- [WORK TO COMPLETE] From the line with "You are a computer-use" to the end of the data below, restate each line word for word, both ends included, without the pictures.

- [INPUT DATA]
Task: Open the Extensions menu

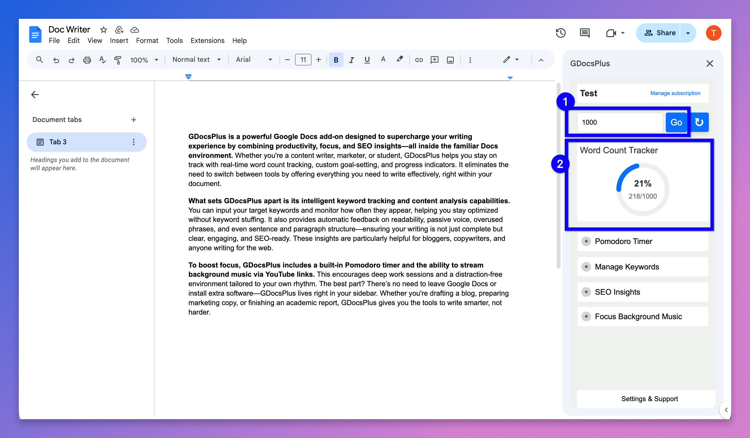Action: pyautogui.click(x=207, y=41)
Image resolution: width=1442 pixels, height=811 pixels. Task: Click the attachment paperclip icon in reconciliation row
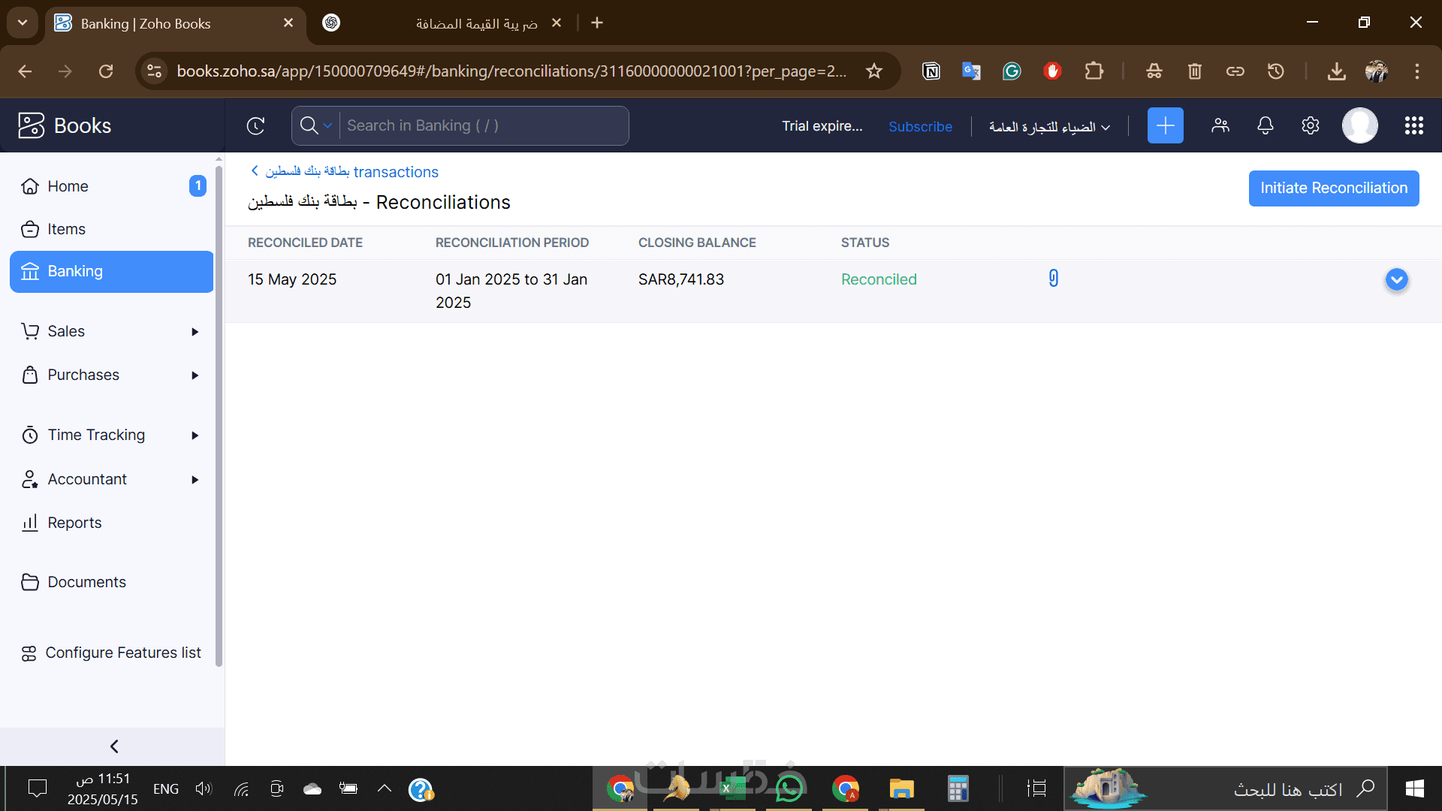point(1053,279)
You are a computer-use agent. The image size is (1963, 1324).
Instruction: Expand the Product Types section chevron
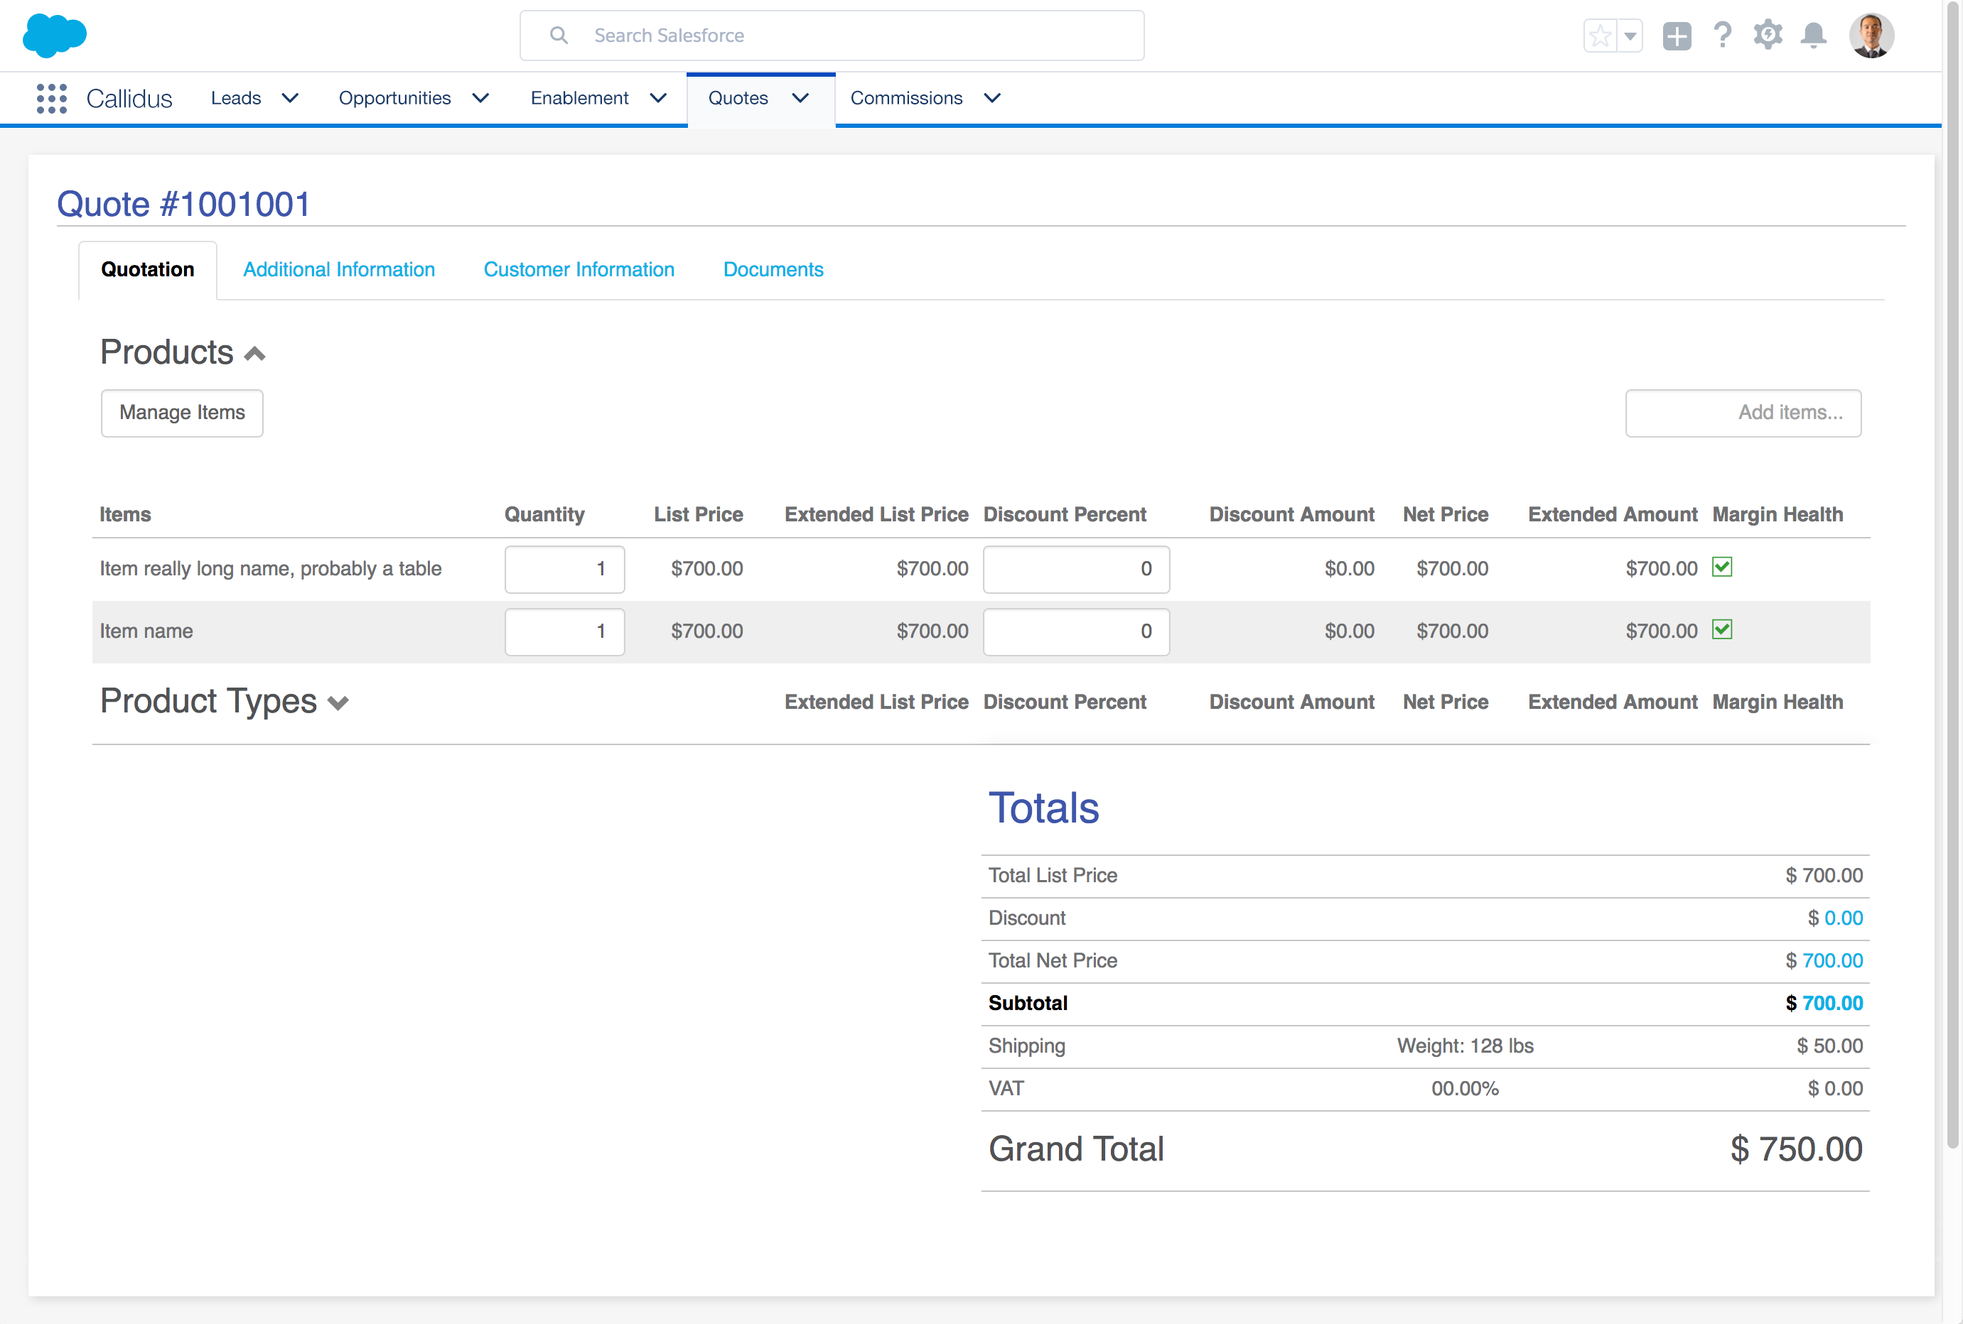tap(338, 703)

- [YOUR SOLUTION]
You are a computer-use agent. The image size is (1963, 1324).
Instruction: Expand the Product Types section chevron
tap(338, 703)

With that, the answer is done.